Sure, a lot of historically great players never win championships, but for somebody like Nash, a point guard who had a ten-plus year stretch of running some of the league’s most efficient offenses, (and by doing so, changing the way some coaches run their offenses now), should have been validated with just one championship, right? Nash was just on the wrong-side of a lot of “what-ifs”.
What if Nash doesn’t leave Dirk, Michael Finley, Mark Cuban and friends in 2005 for Phoenix?
What if Nash never gets hip-checked by Robert Horry in Game 4 of the 2007 Western Conference Finals? Does Phoenix win the series and sweep the Cleveland Cavaliers like Spurs eventually did?
What if Ron Artest never hits the buzzer beater to be the Suns in Game 5 of the 2010 Western Conference Finals? Could that Suns’ team have beaten the 2010 Boston Celtics like the Lakers did in seven games?
The answer to all of these “what-if” questions, unfortunately, is that we’ll never know.
We’ll never know if any of the mentioned instances had gone the other way what Nash’s legacy, and ring count, would look like. But none of that should matter years down the line when I’m watching “Steve Nash’s 10 best assists” videos on YouTube at two-thirty in the morning in the year 2036.
Not every all-time great finds is fortunate enough to play with the right guys, under the right coach, at the right time in their careers to win a championship; just look back at how many great 90s teams didn’t win a championship because Michael Jordan was at his best at the same damn time. We, as fans and writers of the NBA, sometimes lose sight as to how many things have to go a player’s way to win a championship; it’s really, really hard to do.
The “This is going to be fun” Lakers’ team was supposed to be the perfect send-off to Nash’s career; a situation where he no longer had to be the guy and win a ring the way Jason Kidd and Gary Payton had before him.
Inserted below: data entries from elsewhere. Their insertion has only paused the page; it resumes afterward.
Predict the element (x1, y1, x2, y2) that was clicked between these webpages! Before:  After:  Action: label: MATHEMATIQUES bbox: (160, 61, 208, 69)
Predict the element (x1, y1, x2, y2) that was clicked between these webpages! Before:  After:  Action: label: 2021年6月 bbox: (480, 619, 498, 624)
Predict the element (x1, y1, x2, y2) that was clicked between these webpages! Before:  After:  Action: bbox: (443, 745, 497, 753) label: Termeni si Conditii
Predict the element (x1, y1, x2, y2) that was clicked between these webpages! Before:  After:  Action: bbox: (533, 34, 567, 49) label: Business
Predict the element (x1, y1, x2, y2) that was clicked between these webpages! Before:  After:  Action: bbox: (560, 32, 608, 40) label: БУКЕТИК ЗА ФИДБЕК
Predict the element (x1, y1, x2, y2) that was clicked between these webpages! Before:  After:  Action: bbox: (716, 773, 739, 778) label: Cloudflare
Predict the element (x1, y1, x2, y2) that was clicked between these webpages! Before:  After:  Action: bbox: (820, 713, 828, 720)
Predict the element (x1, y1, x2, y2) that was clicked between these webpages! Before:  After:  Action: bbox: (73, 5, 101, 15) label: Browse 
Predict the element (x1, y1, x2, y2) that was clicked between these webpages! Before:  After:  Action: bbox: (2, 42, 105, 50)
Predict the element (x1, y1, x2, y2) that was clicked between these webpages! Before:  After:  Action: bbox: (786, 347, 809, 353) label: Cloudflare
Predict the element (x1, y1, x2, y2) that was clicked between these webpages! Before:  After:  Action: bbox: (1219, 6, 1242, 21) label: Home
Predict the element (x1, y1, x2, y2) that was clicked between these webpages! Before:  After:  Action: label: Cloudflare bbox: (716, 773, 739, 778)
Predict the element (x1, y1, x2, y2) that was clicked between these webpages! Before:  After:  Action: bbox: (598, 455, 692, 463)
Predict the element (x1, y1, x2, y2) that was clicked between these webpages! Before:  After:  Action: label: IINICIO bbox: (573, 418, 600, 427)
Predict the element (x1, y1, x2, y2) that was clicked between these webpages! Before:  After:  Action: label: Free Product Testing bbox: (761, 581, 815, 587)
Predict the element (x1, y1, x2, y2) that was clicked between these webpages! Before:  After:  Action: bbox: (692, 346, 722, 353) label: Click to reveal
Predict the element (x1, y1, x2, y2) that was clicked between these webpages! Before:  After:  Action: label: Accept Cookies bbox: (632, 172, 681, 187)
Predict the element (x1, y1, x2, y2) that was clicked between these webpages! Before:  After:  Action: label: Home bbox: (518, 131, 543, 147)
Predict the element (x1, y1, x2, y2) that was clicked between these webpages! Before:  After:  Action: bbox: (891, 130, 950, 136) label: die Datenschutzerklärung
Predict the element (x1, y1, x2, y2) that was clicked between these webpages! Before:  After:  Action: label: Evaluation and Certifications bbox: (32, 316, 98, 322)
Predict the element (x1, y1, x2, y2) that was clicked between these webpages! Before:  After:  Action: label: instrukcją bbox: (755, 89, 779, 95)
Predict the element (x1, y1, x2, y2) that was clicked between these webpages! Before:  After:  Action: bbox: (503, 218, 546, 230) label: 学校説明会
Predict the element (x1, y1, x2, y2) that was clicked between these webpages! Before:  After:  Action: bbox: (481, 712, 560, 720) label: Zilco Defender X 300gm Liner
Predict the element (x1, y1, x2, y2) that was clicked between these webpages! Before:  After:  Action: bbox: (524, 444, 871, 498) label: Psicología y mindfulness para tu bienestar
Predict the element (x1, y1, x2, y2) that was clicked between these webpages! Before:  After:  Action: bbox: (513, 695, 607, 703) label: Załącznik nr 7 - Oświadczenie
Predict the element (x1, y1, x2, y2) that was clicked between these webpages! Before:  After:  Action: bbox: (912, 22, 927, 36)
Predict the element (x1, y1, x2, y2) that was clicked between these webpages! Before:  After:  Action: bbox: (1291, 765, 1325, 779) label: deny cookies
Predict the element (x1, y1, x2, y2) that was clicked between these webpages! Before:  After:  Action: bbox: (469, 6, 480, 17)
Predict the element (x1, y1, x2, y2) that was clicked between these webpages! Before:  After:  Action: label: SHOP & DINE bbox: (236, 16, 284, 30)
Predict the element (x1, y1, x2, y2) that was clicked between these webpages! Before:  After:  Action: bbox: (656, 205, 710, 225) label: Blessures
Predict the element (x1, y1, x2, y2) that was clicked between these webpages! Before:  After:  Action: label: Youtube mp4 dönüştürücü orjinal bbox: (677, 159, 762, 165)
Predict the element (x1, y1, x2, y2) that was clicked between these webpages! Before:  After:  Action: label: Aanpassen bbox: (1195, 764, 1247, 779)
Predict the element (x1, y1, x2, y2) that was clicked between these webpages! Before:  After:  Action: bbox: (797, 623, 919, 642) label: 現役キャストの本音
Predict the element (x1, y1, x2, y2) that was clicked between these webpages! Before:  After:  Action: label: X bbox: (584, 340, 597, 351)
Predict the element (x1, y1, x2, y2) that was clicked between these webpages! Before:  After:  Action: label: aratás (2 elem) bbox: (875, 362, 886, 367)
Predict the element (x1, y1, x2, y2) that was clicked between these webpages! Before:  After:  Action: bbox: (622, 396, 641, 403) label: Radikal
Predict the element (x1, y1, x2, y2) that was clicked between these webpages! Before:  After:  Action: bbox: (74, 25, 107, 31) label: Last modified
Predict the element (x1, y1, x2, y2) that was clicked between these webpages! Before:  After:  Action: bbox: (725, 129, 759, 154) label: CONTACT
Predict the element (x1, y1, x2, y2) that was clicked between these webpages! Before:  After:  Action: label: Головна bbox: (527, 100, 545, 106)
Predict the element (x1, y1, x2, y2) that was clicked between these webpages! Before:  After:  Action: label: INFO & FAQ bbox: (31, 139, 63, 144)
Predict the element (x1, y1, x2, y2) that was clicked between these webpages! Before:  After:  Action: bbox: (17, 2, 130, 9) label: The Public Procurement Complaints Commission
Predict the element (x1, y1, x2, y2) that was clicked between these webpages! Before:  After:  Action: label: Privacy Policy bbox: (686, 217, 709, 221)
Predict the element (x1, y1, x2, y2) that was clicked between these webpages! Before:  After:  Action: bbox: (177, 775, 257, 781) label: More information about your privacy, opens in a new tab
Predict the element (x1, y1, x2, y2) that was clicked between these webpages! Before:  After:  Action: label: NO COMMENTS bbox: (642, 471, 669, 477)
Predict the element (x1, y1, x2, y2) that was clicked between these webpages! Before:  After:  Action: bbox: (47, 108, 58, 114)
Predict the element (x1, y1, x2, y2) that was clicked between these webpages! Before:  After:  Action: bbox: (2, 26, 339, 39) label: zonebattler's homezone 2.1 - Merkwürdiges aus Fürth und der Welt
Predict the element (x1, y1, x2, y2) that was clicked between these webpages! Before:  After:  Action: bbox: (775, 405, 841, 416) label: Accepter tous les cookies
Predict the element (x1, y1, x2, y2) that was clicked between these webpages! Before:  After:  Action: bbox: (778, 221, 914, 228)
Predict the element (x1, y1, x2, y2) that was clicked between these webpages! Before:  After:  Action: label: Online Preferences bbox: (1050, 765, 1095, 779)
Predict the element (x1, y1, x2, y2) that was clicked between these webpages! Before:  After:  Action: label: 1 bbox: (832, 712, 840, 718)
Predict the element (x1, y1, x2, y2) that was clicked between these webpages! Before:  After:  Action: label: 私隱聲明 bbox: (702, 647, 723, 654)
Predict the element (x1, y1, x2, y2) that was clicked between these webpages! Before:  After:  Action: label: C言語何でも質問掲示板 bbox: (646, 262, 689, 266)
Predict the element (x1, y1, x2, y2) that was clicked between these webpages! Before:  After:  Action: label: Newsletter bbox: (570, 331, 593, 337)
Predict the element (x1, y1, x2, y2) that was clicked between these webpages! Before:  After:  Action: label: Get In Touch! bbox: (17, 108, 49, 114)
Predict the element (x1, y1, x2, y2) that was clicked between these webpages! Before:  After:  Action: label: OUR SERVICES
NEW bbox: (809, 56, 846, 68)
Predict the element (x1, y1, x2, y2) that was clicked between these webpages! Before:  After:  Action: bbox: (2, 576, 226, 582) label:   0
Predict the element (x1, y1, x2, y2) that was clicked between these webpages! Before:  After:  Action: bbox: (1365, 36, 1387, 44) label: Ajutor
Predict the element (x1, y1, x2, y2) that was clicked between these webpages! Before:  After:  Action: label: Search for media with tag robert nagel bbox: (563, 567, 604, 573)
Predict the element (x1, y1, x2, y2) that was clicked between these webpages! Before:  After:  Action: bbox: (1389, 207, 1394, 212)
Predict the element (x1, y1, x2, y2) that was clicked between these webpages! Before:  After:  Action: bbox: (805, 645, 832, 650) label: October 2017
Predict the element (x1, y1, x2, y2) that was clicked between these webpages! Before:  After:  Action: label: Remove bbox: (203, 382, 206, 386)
It just didn’t work out the same way it did for Kidd and Payton for Nash and sometimes that happens.
I won’t remember Nash Beard Watch 2014, or the Grantland videos chronicling his return to the floor, who I will remember is the Steve Nash who was the commander of the Seven Seconds or Less offense; a floor general who shot over 40 percent from 3 more seasons than I can remember; a point guard who personified the position every time he would dribble, drive and dish as he drove opposing defenses and coaches mad.
Basically, I’ll remember Steve Nash for being one of the most exciting, interesting basketball players of my lifetime; one of the best, if not the best, Canadian athlete of my lifetime, and the type of player I’ll find myself YouTubing as I frantically search for highlight reels for years and years to come.
That’s a pretty good legacy to have, right?